• Problem requirements
This task calls for copying every line of the records that includes the word "Viewport".
Data under study Block Start
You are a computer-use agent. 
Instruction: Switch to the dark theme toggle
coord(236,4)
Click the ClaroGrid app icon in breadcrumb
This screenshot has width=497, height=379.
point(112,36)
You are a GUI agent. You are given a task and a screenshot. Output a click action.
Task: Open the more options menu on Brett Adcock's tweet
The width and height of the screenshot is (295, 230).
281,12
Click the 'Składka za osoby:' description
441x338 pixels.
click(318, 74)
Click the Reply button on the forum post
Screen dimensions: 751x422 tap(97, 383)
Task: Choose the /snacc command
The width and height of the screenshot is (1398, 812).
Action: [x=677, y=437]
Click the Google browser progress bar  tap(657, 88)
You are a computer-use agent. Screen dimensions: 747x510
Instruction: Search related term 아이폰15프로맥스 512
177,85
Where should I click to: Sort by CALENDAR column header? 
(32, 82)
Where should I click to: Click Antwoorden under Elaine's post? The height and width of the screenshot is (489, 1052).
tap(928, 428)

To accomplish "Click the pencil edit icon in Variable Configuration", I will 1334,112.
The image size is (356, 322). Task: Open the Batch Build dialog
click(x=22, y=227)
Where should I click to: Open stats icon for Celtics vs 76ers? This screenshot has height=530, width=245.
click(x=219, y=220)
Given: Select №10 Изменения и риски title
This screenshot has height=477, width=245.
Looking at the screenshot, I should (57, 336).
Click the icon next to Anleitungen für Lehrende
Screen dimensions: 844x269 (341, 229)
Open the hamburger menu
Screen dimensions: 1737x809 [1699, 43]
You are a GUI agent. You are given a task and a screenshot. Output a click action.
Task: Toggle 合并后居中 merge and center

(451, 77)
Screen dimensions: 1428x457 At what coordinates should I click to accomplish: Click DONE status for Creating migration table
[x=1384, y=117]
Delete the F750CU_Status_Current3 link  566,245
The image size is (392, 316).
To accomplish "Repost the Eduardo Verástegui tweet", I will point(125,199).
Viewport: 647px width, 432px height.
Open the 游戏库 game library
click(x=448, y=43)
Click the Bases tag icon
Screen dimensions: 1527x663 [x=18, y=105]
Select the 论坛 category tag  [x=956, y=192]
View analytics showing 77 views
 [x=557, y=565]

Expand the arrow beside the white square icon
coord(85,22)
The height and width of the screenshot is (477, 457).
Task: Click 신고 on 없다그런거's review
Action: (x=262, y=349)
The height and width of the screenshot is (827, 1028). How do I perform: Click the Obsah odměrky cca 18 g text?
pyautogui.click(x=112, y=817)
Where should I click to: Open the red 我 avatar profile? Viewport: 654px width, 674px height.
Data under study Block End
• Reply to the exercise
Viewport: 647px width, 432px height.
Where should I click to: Open the red 我 avatar profile? Viewport: 654px width, 674px height.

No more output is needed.